Many low-income households struggle to pay for heating and cooling costs, in addition to other household and healthcare expenses.
Benefits Enrollment Centers have numerous strategies to help older adults apply for the Low Income Home Energy Assistance Program (LIHEAP) and Emergency Broadband Benefit, now called the Affordable Connectivity Program.
Discover how improved document collection, online applications, and partnering with administering agencies has increased access to energy and utility benefits.
The COVID-19 pandemic and subsequent legislation to address it created a large infusion of funding to programs that can help older adults pay for their home energy (heating/cooling) costs and receive broadband Internet service. But older adults still must apply to receive help from these programs.
How to help older adults pay for home energy and broadband Internet costs
NCOA’s Benefits Enrollment Centers (BECs) have numerous strategies to help ensure that someone applying for the Low-Income Home Energy Assistance Program (LIHEAP) and the Emergency Broadband Benefit goes on to receive that benefit.
Getting copies of documents needed to apply for benefits
To receive LIHEAP in most states, older adults must produce several documents that prove their identity, income, and heating/cooling or utility cost burden.

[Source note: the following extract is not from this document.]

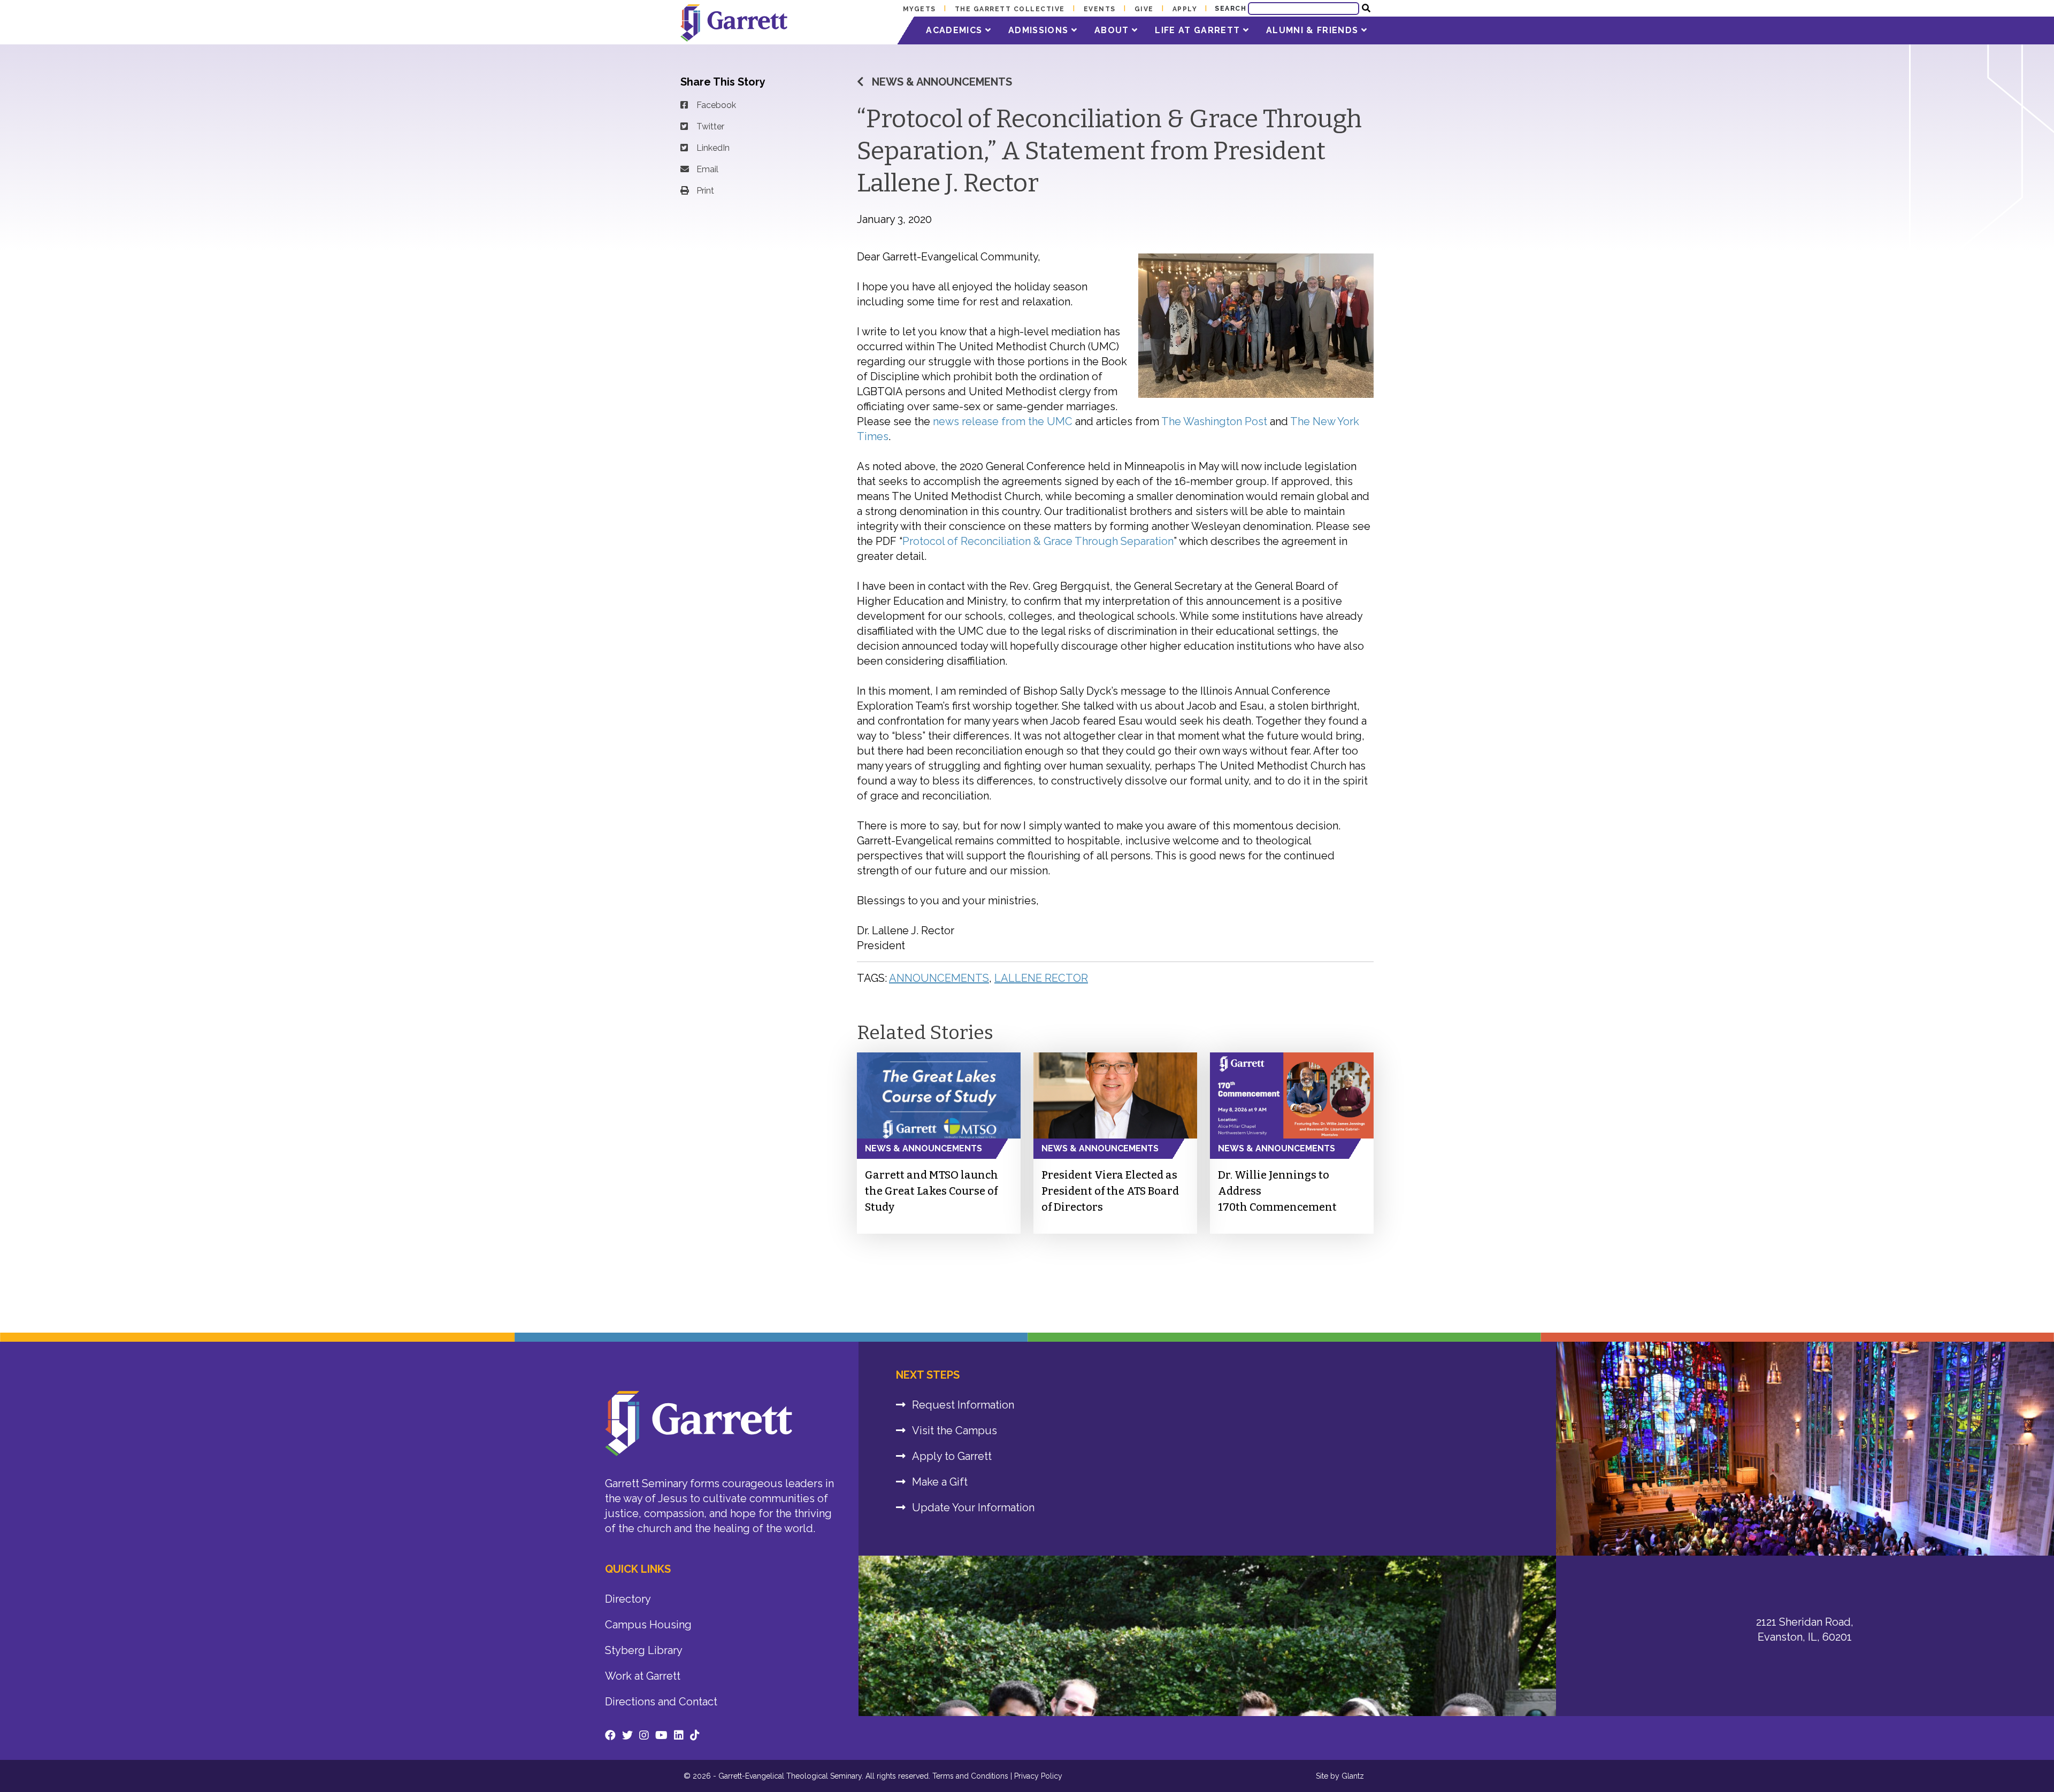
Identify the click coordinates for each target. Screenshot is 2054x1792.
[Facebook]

Catholic Charities of Northern Nevada works with seniors to gather the appropriate documentation, makes copies, and use them to fill out the Low-Income Home Energy Assistance Program (LIHEAP) application form that the client then signs. Some tips they offer to get the paperwork easily for clients who may not have it on hand:
- Approach the landlord directly for a copy of the client’s current lease
- Have the utility company email the client’s most recent bill
- Use the automated system from Social Security to get a faxed copy of the client’s award letter (to prove income).

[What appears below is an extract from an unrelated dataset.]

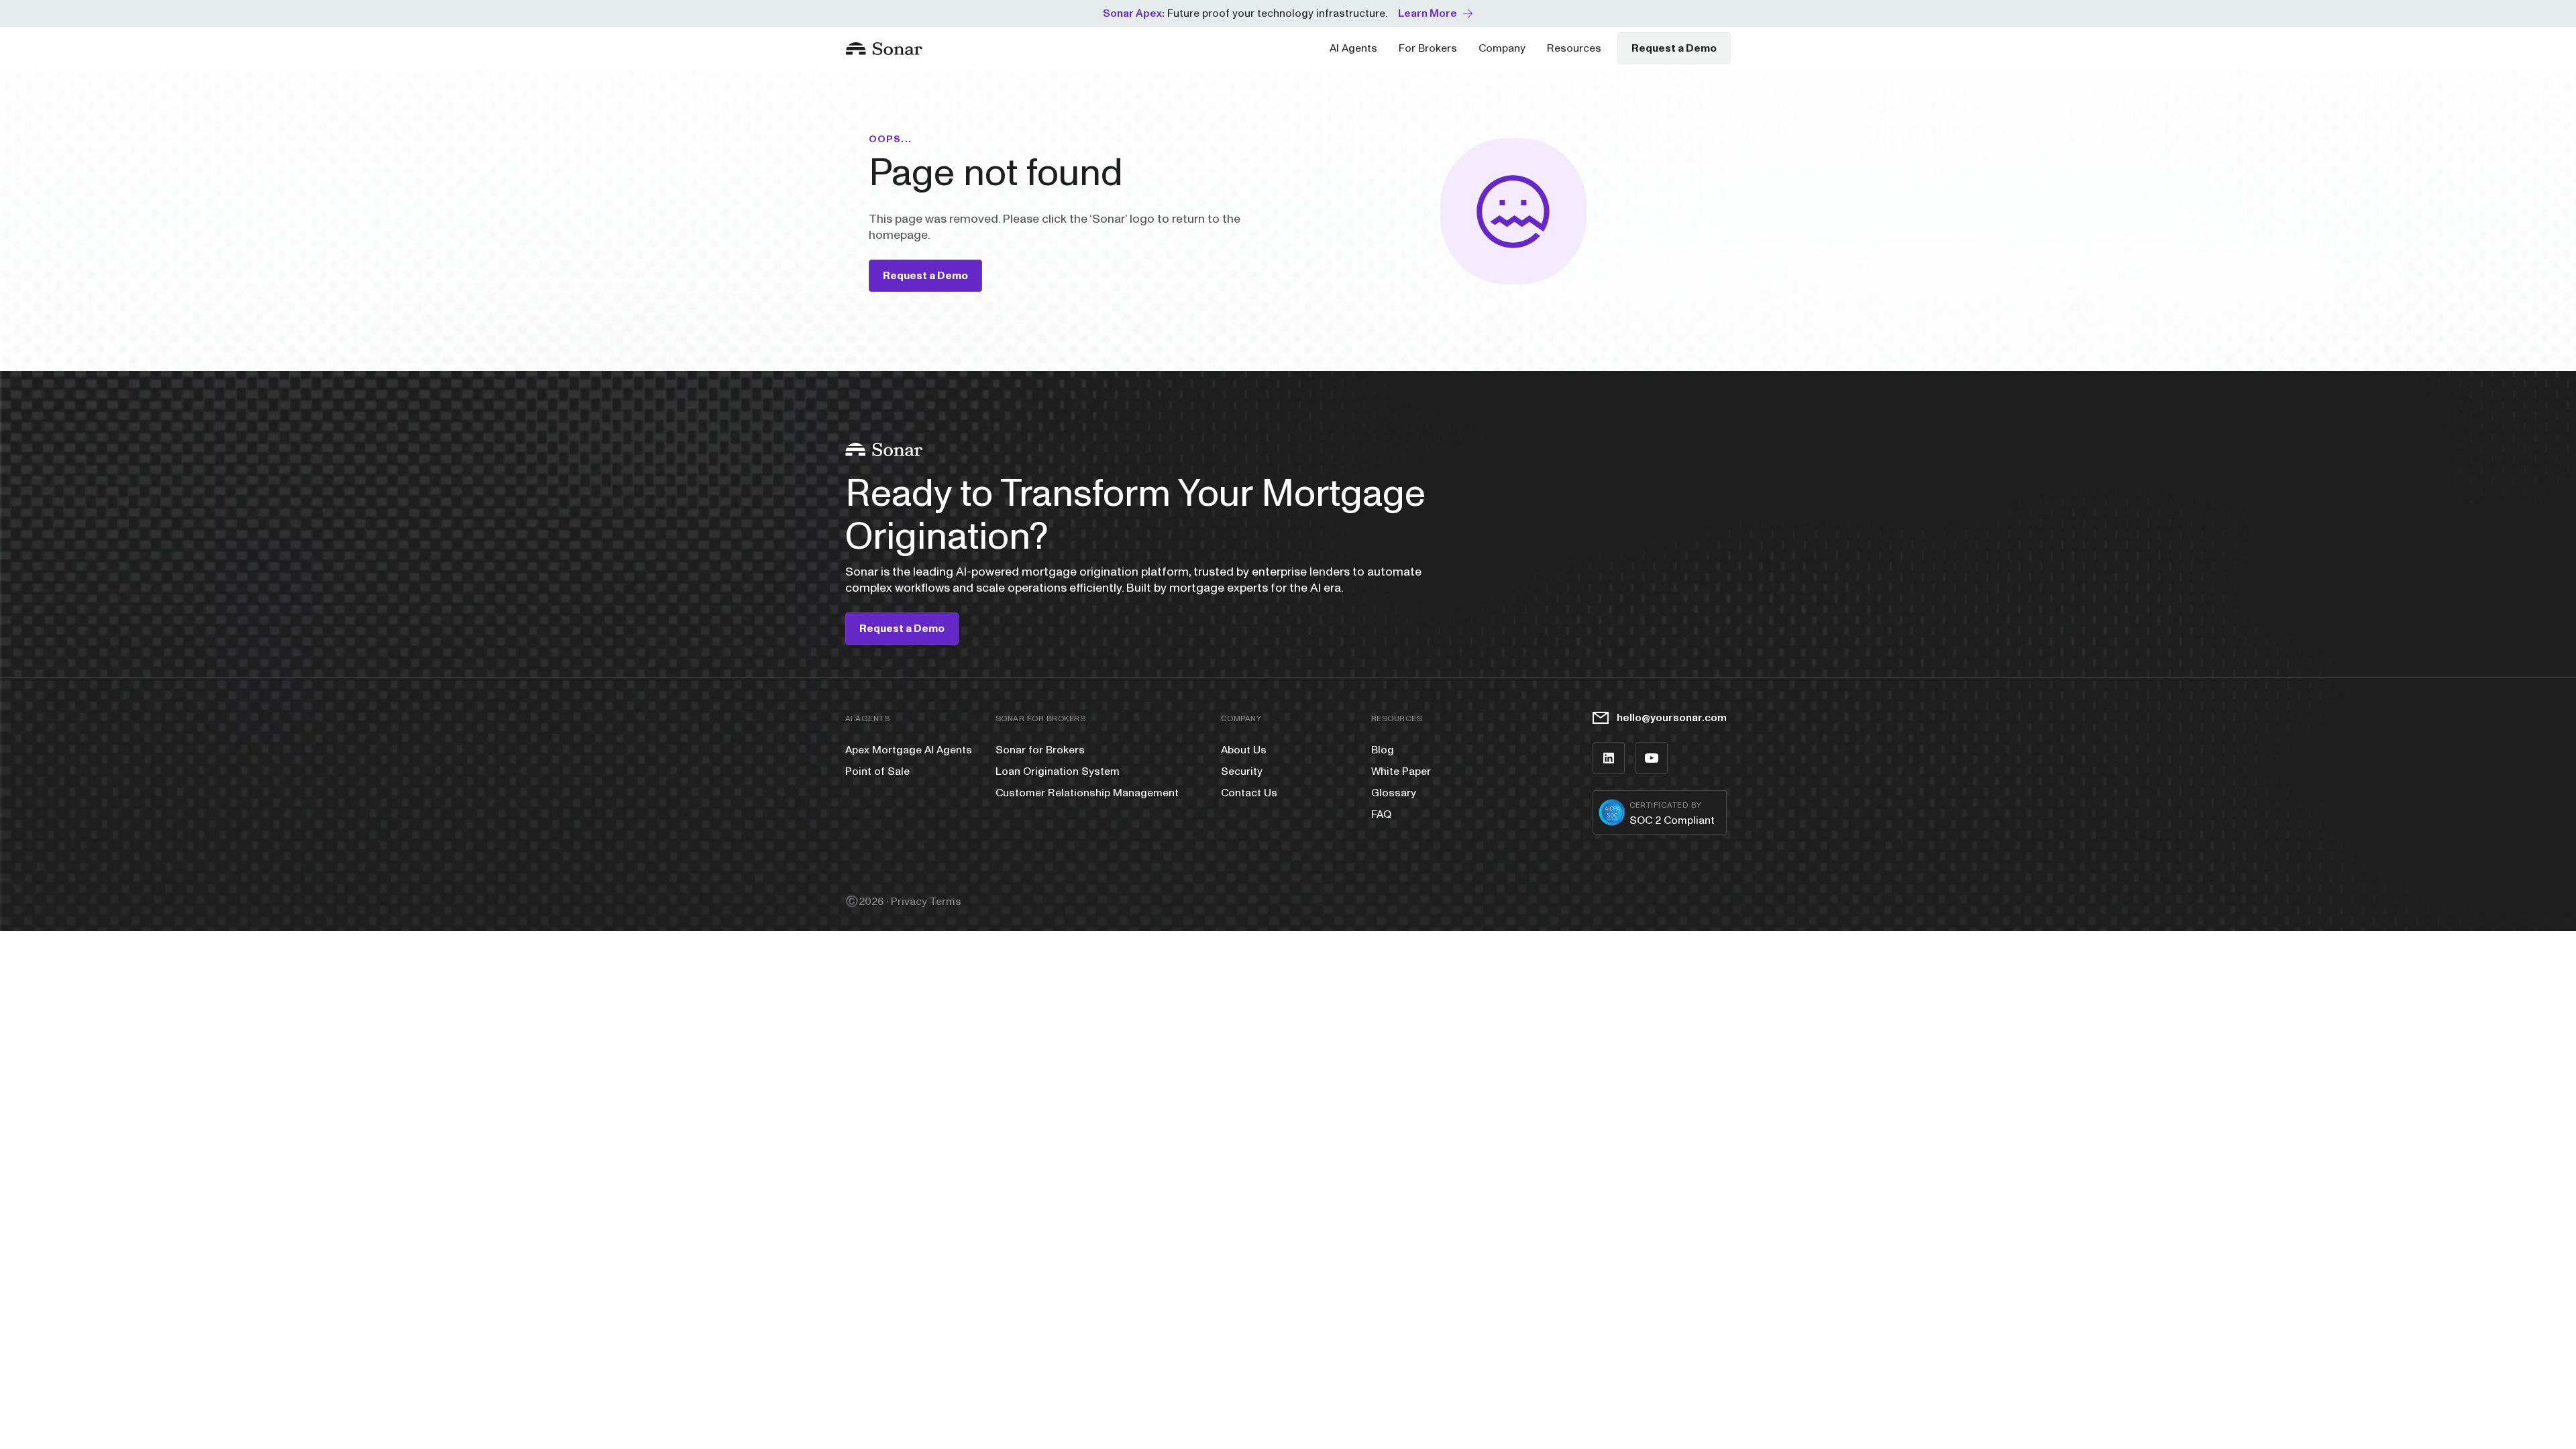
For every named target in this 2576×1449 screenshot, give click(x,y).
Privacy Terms (926, 901)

Catholic Charities of Northern Nevada hand delivers all documentation and the signed application to the LIHEAP intake office.
The turnaround for a determination is three weeks, and the BEC typically has a 95% approval rate if all documents are included with the application.
How to tracking LIHEAP applications online
Several BECs operate in states with online portals that permit them to submit and track applications on behalf of their clients. In New Mexico and Arizona, the Native American Disability Law Center creates accounts for their clients (including setting up an email address for those who don’t have one) in the state portals, which can be used to track LIHEAP, Supplemental Nutrition Assistance Program (SNAP), and Medicaid benefits applications.
Similarly, in Ohio, National Church Residences uses the Ohio Benefits Bank portal to submit the monitor application status. The portal was recently updated with easier navigation and a more visible area to upload documents with the understanding that applications that have documents uploaded will be processed more quickly by case workers.
Why building a relationship with case managers is important
Aster Aging, Inc. in Arizona has eased the process of applying for LIHEAP thanks to a strong relationship with Mesa Community Action Network (CAN) / Turn A New Leaf, which administers the program in their local area.
Aster completes the individual’s application, gathers the needed documentation, and then emails the information to Yvette, the case manager at Mesa CAN. Yvette typically gives Aster a status response to include award amount within hours of the application email; she also calls the applicant with the details and funding processes. In addition, Yvette assists Aster in answering questions and taking special cases as needed. Both Mesa CAN and Aster retain the application records, making the next annual application process very smooth.
Honestly, because of our relationship with MesaCAN and Yvette’s hard work, we have been able to navigate the benefit easily if participants are willing to accept other federal, state, and local benefits.” --Anne McFarland, MASM, Aster Aging Director of Social Services
How to help older adults apply for the permanent Affordable Connectivity Program
The Emergency Broadband Benefit was created temporarily to provide assistance with broadband Internet access during the pandemic. At the end of 2021, the benefit was replaced with the permanent Affordable Connectivity Program.
An older adult is eligible if they meet at least one of the criteria below:
- Has an income that is at or below 200% of the federal poverty guidelines; or
- Participates in certain assistance programs, such as SNAP, Medicaid, Federal Public Housing Assistance, SSI, WIC, or Lifeline;
- Participates in Tribal specific programs, such as Bureau of Indian Affairs General Assistance, Tribal TANF, or Food Distribution Program on Indian Reservations;
- Is approved to receive benefits under the free and reduced-price school lunch program or the school breakfast program, including through the USDA Community Eligibility Provision in the 2019-2020, 2020-2021, or 2021-2022 school year;
- Received a Federal Pell Grant during the current award year; or
- Meets the eligibility criteria for a participating provider's existing low-income program.
The Area Agency on Aging, Five County AOG in St. George, Utah has been partnering with local Internet Service Providers (ISPs) to help clients enroll in the benefit. Most of the ISPs just refer people who are not current customers who are interested in the benefit to be able to have a new service set up and installed, but one ISP is directly marketing the benefits and the BEC’s ability to assist with the application process.